----- Okuma parçası
Zikrullah kale gibi korur. Zikredeni Cenâb-ı Hak Korur. Hatta bakın Yunus AS'ı gemiden attılar da balık yutmadı mı?.. Yuttu. Balık yedi. Yedi, yuttu. Ölmesi lâzım değil miydi, bizim mantığımıza göre?..

Gemidekiler denize attı, "Sen uğursuzsun galiba!" diye tahminen, kura onun üzerine geldi diye attılar. Balık da onu yuttu. E, balığın karnına giden havasız kalır. Balık da zaten denizin içinde, isterse karnından çıksın, ölmesi lâzım!.. Kur'an-ı Kerim'de Allah-u Teàlâ Hazretleri buyuruyor ki:

"--Allah'ı çok zikredenlerden olmasaydı, balığın karnında ba'sü ba'del-mevte kadar kalırdı."

Yâni zikr ü tesbih ettiğinden kurtuldu. Kurtaran Allah ama sebeb-i kurtuluşu zikr ü tesbih...

Zikr ü tesbihin çok faydası olduğunu anlaması lâzım iyi bir müslümanın. İlmi yoksa, bilenleri dinlemesi lâzım, okuduğundan netice çıkartması lâzım! Bir, şeytanın tesir edemediği insanlardan birisi dervişler... Ama hakiki derviş, devrilmiş derviş değil...

Derviş üç çeşittir:

1) Tam manasıyla bağımlı olan.

2) Zahirde bağlı olan, ama aslında kendi keyfinde giden, nefsi ne derse onu dinleyen.

3) Bir bahane bulup sırt çeviren.

Birinciye mürîd-i mutlak derler, tam derviş. İkinciye mürîd-i mecâzi derler, hakiki değil, gerçek değil, sahte...

Ben çarşıda bir aslan gördüm, üstüne çocuk çıkmış oynuyordu, tepiniyordu. Aslan da bir şey yapmıyordu. Neden?..

Heykel de ondan, hakikisi değil. Hakiki aslan değil bu ya, çocukların maskarası. Çocuk üstüne çıkıp tepiniyor, üstüne binmiş, hiç kıpırdamıyor bile... Neden? Hakiki değil. Sahte, mecâzî...

Üçüncüsüne de dönek, mürted derler, mürid-i mürted... Söz verir sözünden döner. Tam olacak.

2. (Vel-müstağfirûne bil-eshâr) "Seher vakitlerinde 'Affet beni yâ Rabbi, estağfirullah el-azim...' diye tevbe ve istiğfar edenler."
----------
----- Çıkarılan veriler
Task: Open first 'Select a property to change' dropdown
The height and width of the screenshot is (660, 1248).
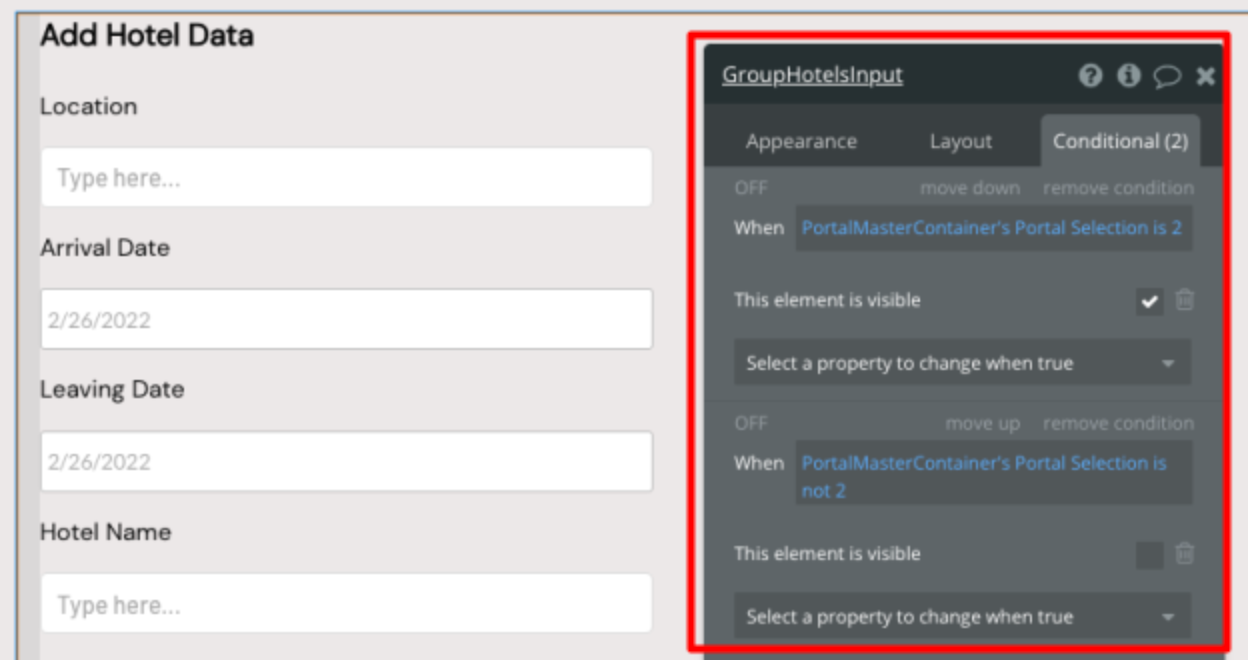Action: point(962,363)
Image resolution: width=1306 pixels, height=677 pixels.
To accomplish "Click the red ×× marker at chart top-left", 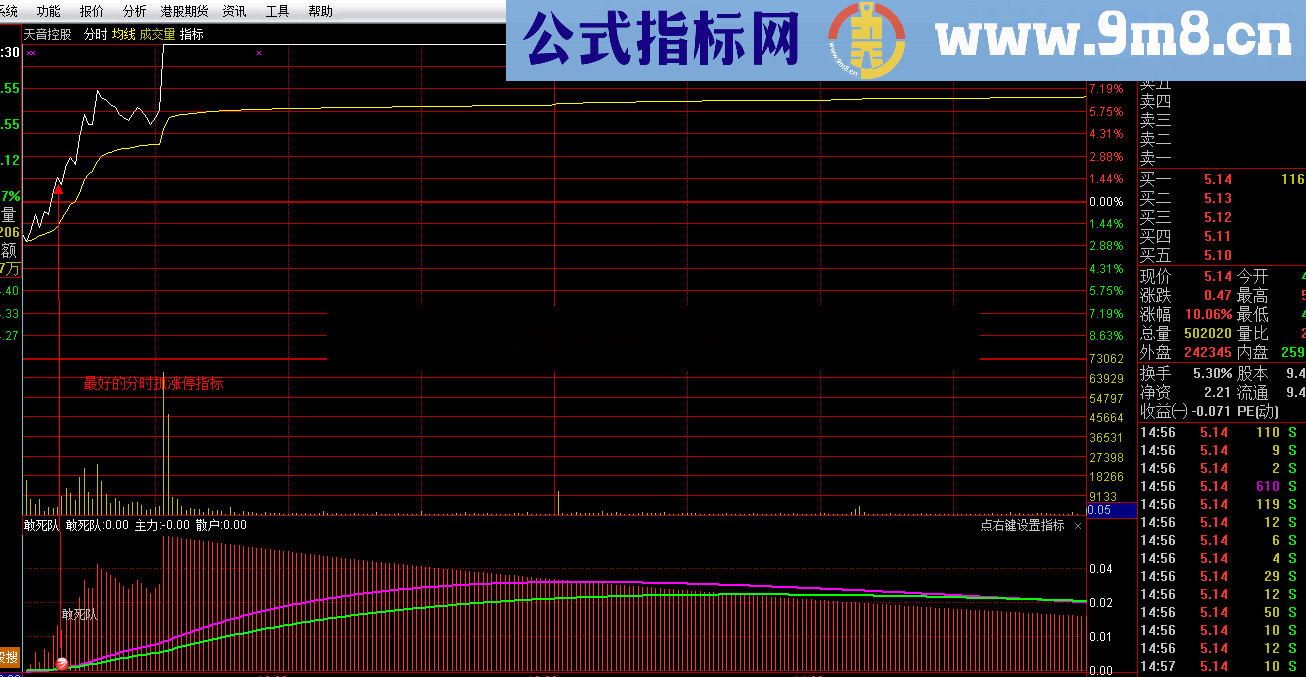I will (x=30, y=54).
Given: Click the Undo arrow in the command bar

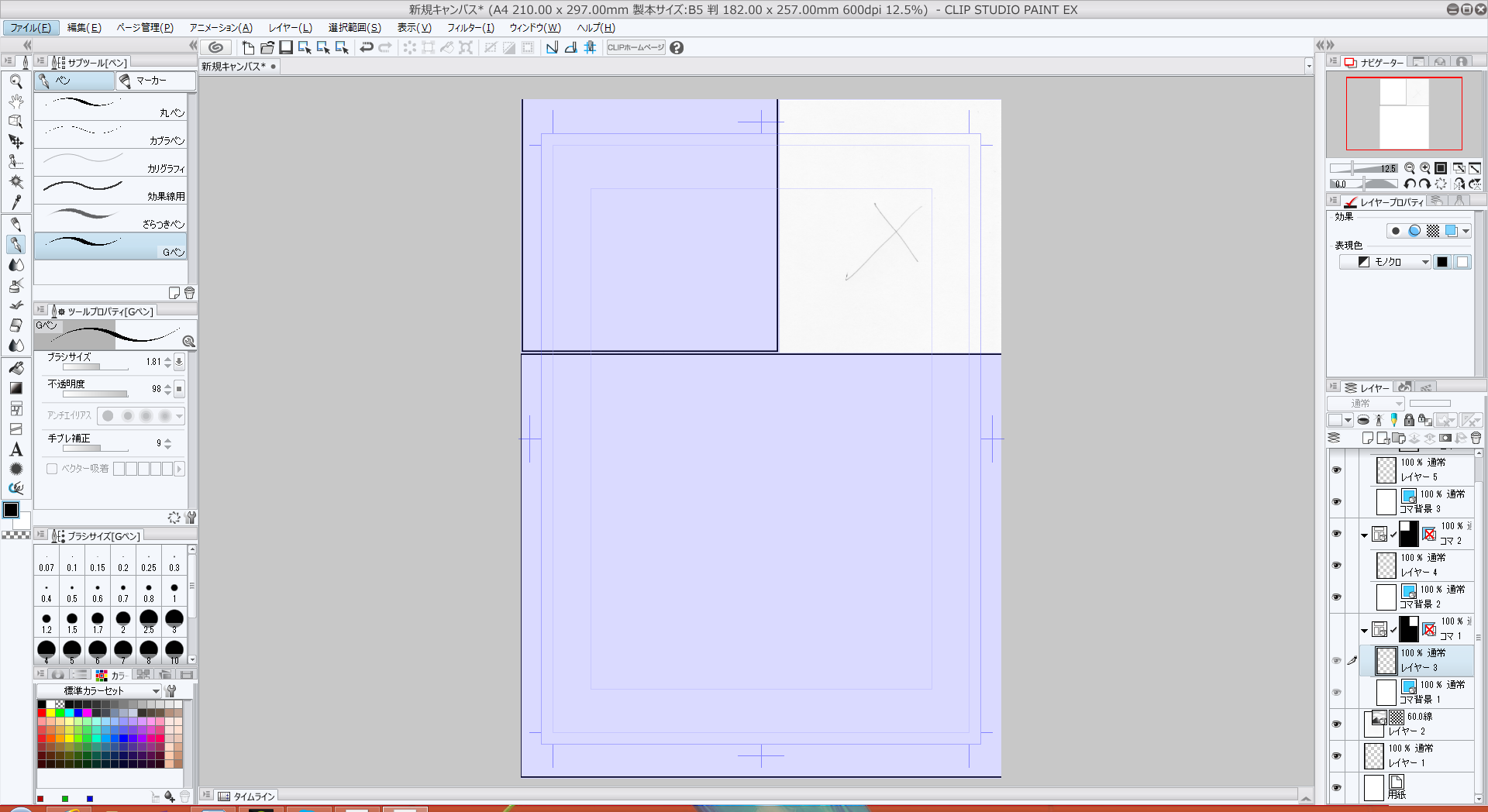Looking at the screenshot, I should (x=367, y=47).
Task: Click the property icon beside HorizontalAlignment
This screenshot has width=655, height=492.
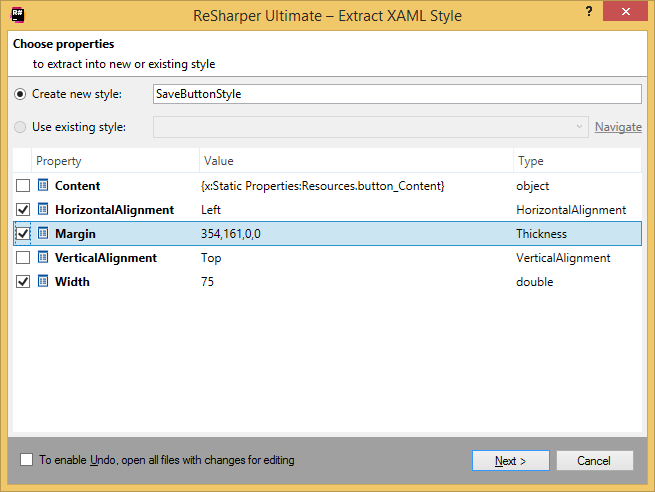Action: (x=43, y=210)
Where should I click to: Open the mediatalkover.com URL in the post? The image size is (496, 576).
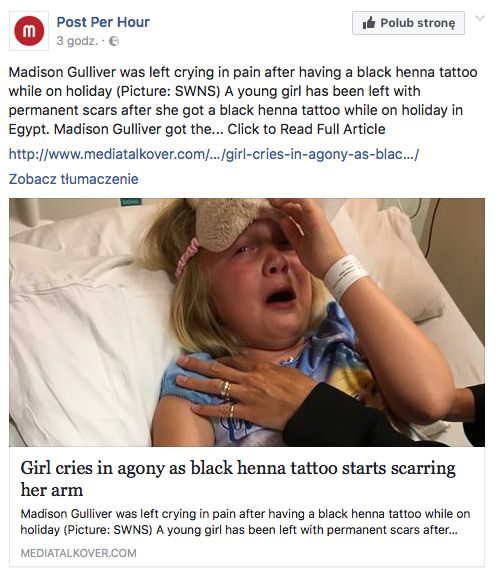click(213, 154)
----------
- [Yönerge]: Zikrin faydalarını anlatan metnin devamını, son cümleden sonrasından başlayarak yazın. Öğeler başka bir kaynaktan alınmıştır.

- [Yazılı yanıt]:
--Seher vakti ne demek? Seher vakti deyince hangi vakti anlıyorsunuz?..

Seher vakti imsaktan önceki vakittir. Oruçlunun oruca kalktığı, yemek yemeğe kalktığı zamandır: Yâni gecedir, daha yemek yiyebilir oruca niyetlenen insan, daha su içebilir. İşte o zamanlardır. Seher vakti odur. Yâni seher gecedir. Seher vakti gecenin sabaha yakın son kısmıdır. Ona seher derler.

Mü'min akşam erken yatacak, geceleyin kalkacak abdest alacak, sabah namazı gelmeden, daha imsak kesilmeden önce kalkacak, teheccüd namazını kılacak... Ondan sonra, "Affet yâ Rabbi benim kusurlarımı!" diye gözyaşı dökecek, tevbe ve istiğfar edecek.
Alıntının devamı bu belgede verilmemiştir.